Frey: Sehr groß. In den letzten Jahren habe ich dazu hier auf meinem Betrieb regelmäßig Praxisseminare angeboten, bei denen bundesweit Landwirtinnen und Landwirte kommen, um sich hier über diese Haltungsform zu informieren und weiterzubilden. Unterstützt wurde ich hierbei auch von der Uni Hohenheim, dem Forschungsinstitut für biologischen Landbau FiBL und der Demeter Beratung e.V.

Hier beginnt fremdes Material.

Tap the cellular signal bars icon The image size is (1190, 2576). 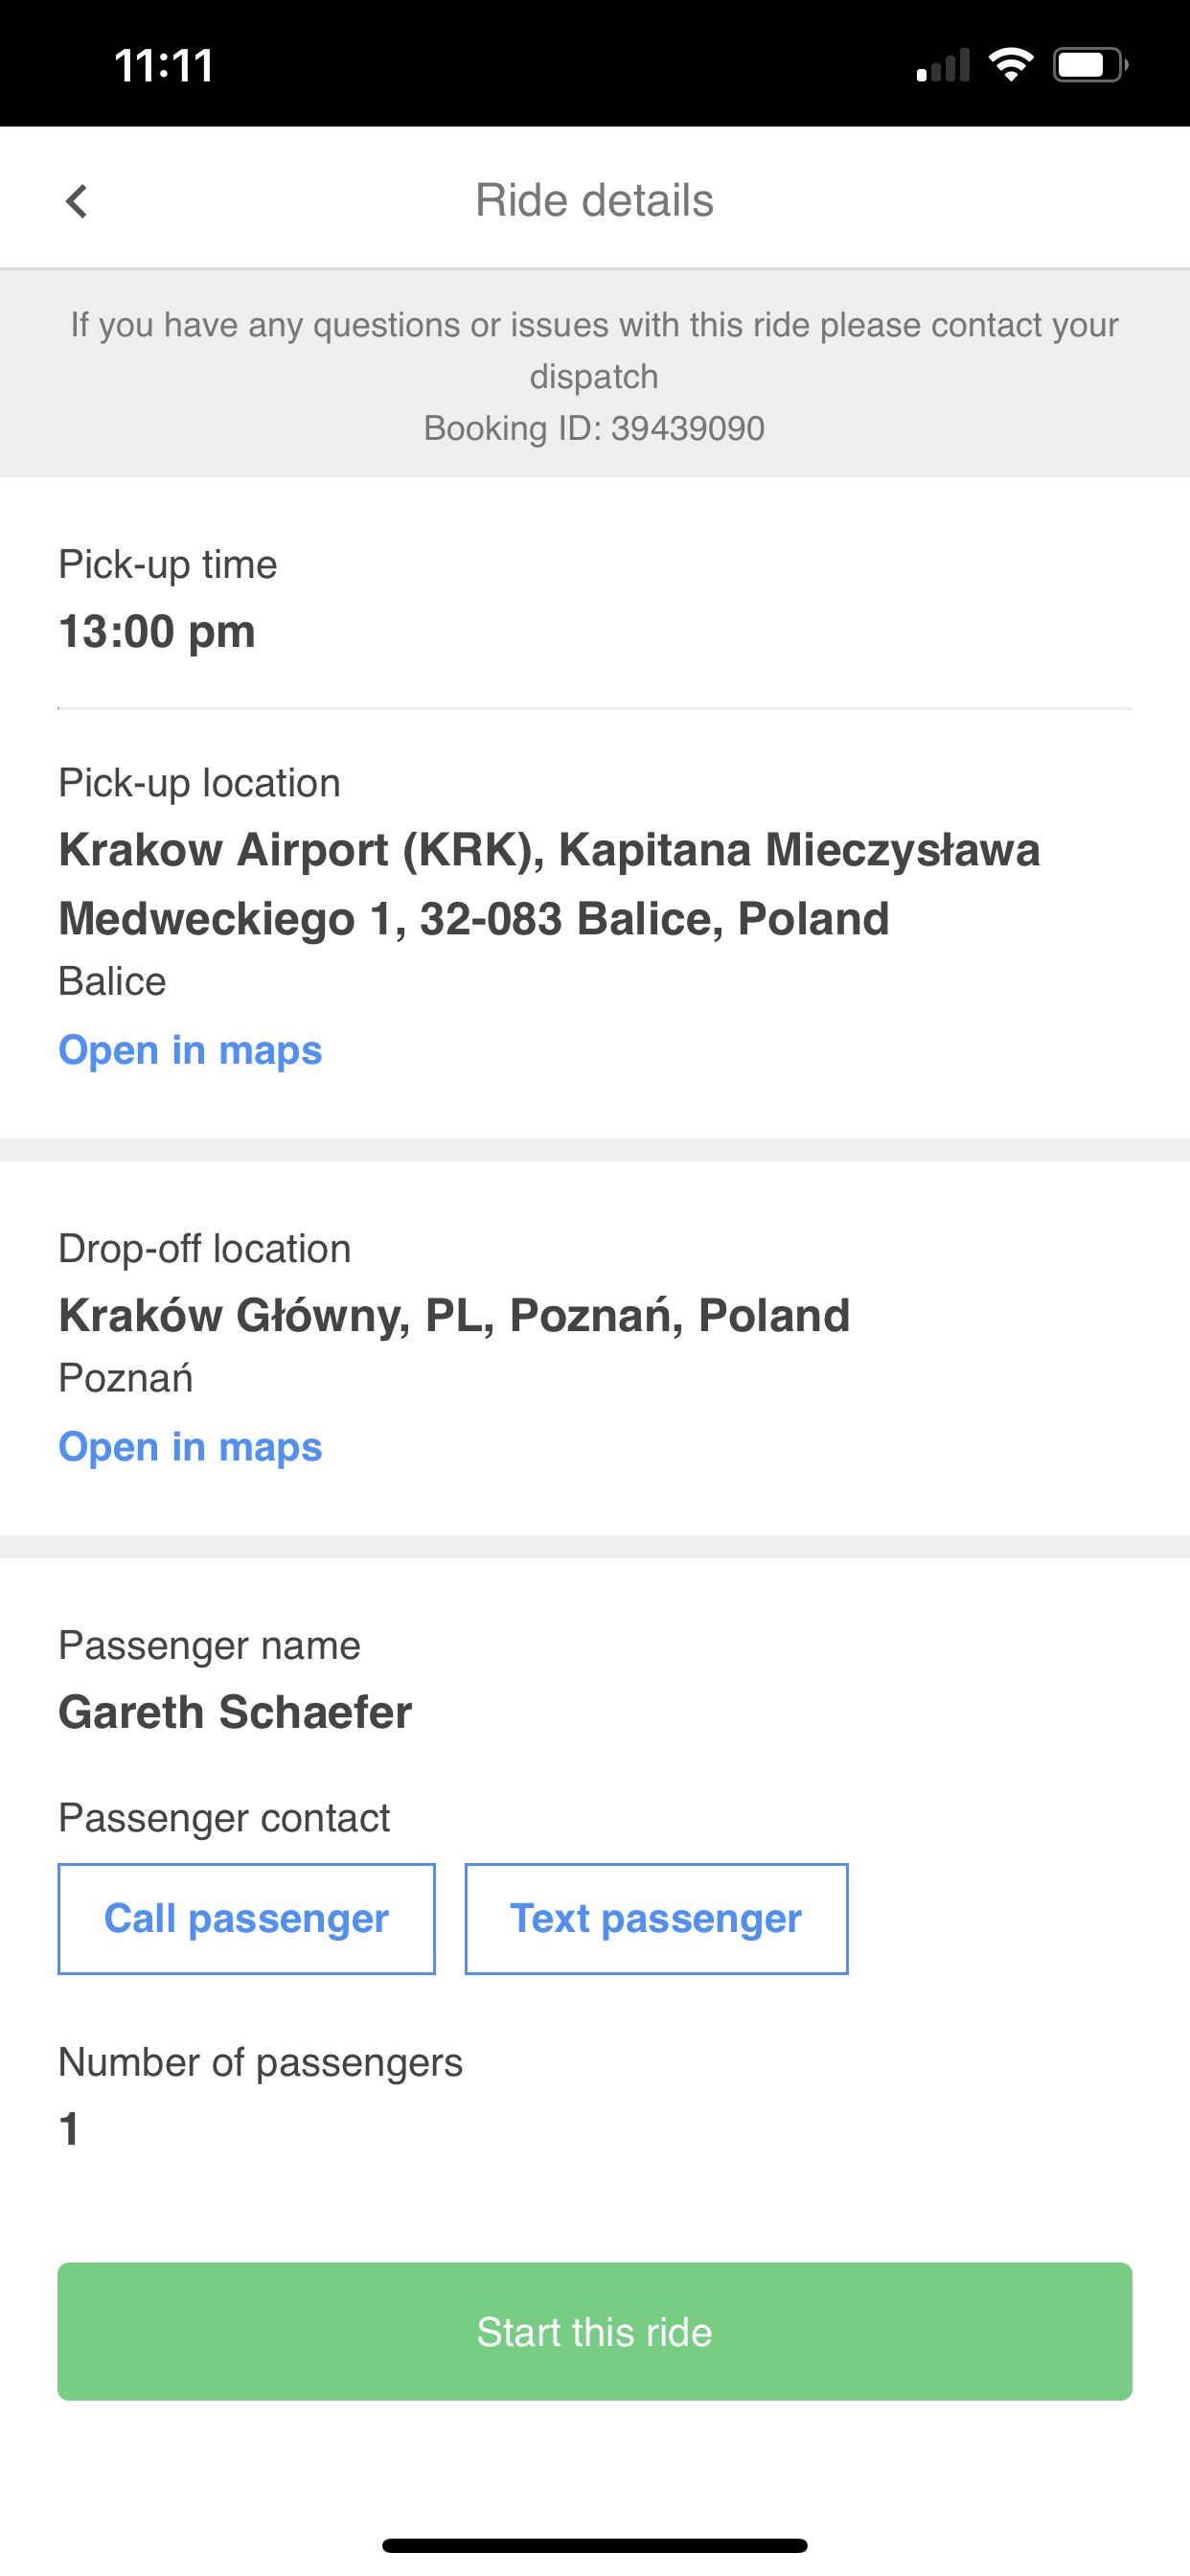(x=943, y=65)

BÖLN-Projekt hat Vermarktungspotenzial im Visier

Langfristig dürfte die Nachfrage seitens der Konsumentinnen und Konsumenten nach Milch oder Fleisch aus mutter- oder ammengebundener Kälberaufzucht steigen und sich ein entsprechender Markt herausbilden. Noch ist es vielen Kundinnen und Kunden nicht klar, dass auch in der ökologischen Milchwirtschaft Kuh und Kalb meist wenige Stunden nach der Geburt getrennt werden. Im Handel sollten Produkte aus dieser Haltungsform klar erkennbar sein und separat beworben werden.

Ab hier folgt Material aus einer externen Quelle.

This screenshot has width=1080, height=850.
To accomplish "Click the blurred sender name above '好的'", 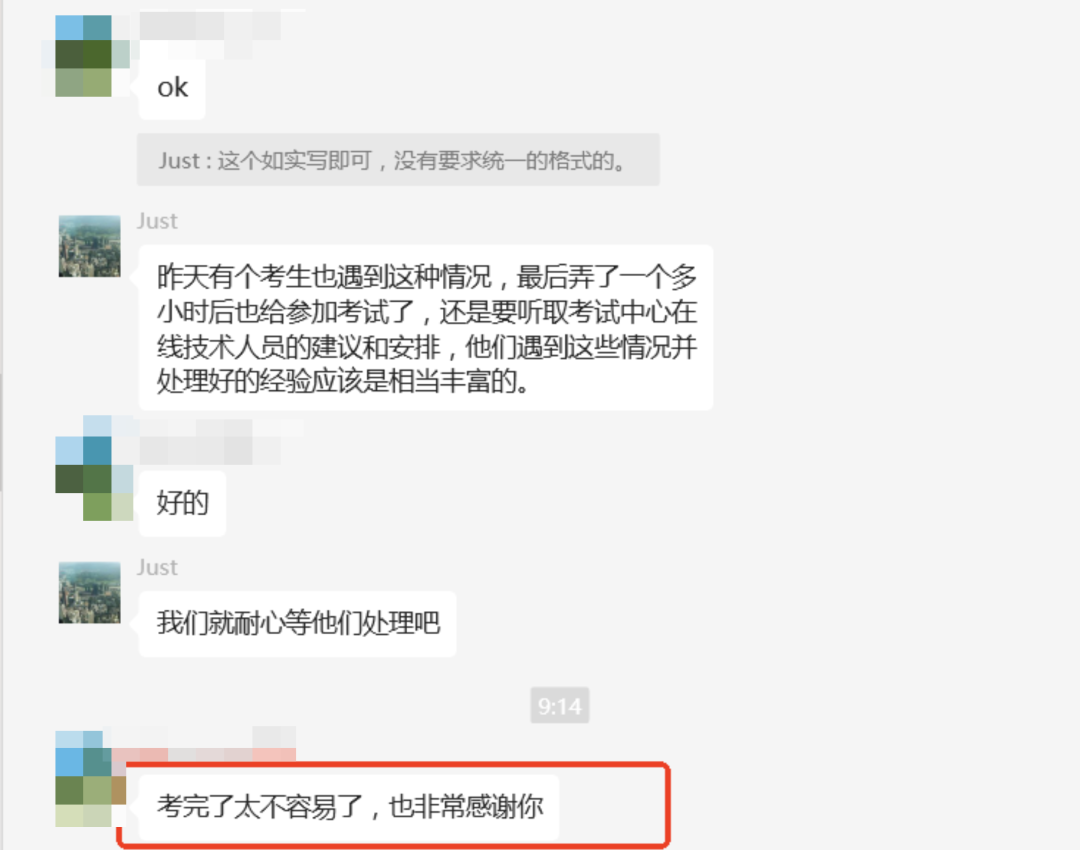I will (x=220, y=441).
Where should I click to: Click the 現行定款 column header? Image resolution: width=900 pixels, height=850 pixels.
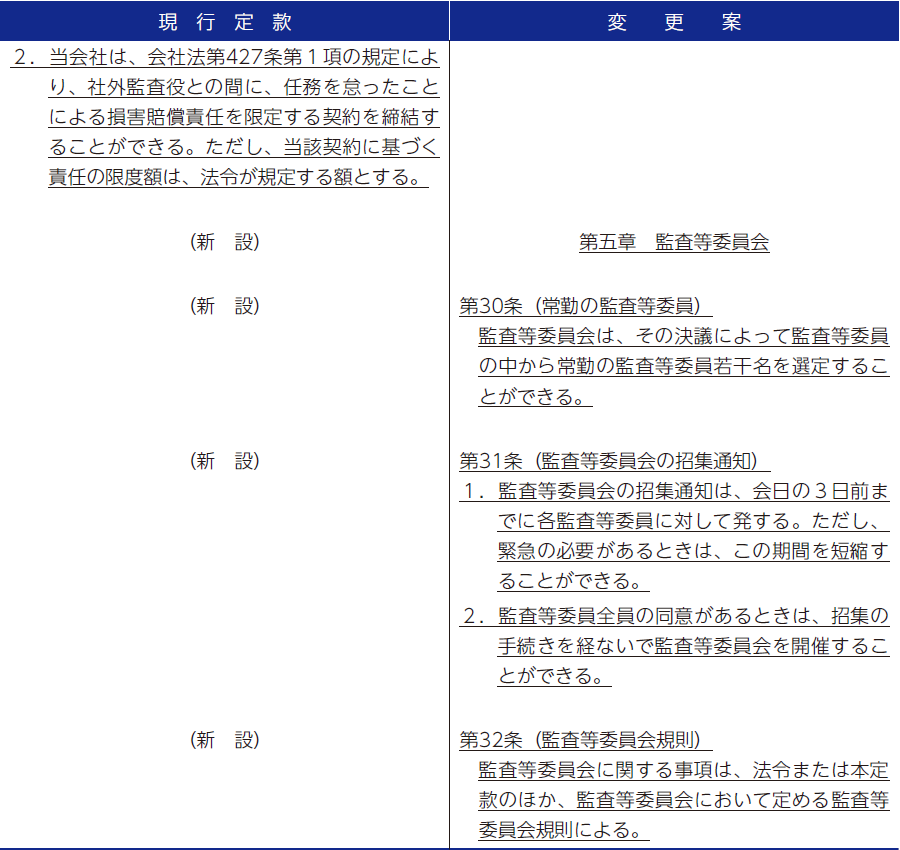point(225,22)
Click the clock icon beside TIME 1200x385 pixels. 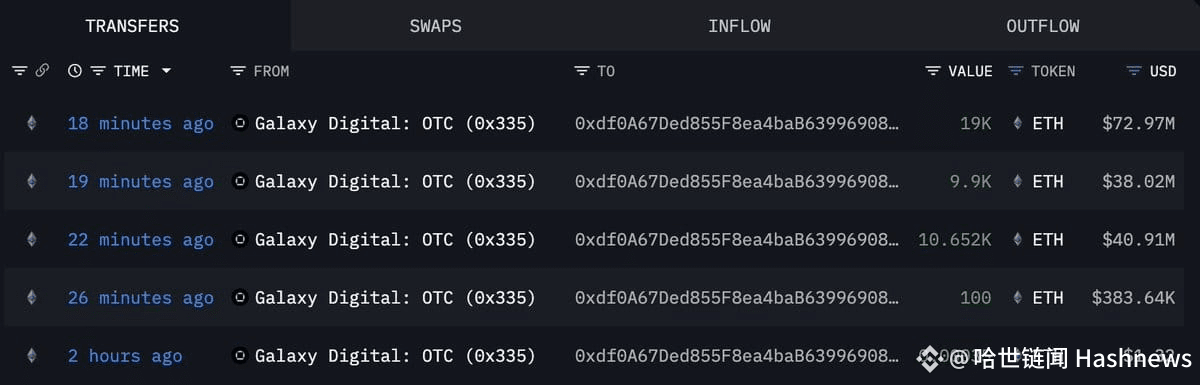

Weitere Betätigungsfelder dürften in der Zukunft der Ausbau der Verarbeitungs- und Vermarktungsstrukturen sein, damit die hochwertigen Produkte zu den Verbraucherinnen und Verbrauchern gelangen. Spannend dürfte in diesem Zusammenhang das BÖLN-Projekt Milk & Calf – Vermarktung von Produkten aus kuhgebundener Haltung sein, dessen Projektlaufzeit im Juni 2020 endet. Die Wissenschaftlerinnen und Wissenschaftler des Thünen Instituts gehen der Frage nach, wie Betriebe, die ihre Kälber kuhgebunden aufziehen, ihre Milch und auch die Bullenkälber vermarkten und ob diese Produkte ein größeres Vermarktungspotenzial haben.

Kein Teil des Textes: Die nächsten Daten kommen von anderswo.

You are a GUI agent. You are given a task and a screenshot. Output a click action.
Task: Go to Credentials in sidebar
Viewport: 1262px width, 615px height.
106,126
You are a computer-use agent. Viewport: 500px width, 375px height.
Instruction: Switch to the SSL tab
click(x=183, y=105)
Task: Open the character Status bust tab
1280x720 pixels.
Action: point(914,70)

Erste Ergebnisse aus dem Projekt wurden bereits 2019 vorgestellt. Demnach wurden bundesweit 45 Betriebe, die kuhgebundene Aufzucht praktizieren, in Form von qualitativen Interviews befragt. Lediglich fünf der Betriebe kennzeichneten ihre Produkte direkt mit dem Hinweis, dass es sich um Milch aus kuhgebundener Kälberaufzucht handelt. Die höchsten Erlöse wurden durch Direktvermarktung, die niedrigsten durch die Abgabe an Molkereien erzielt. Dennoch bewerteten vor allem Betriebe, die ihre Milch lediglich an Molkereien zu ökologischen Preisen vermarkteten, ihr Vorgehen als gewinnbringend.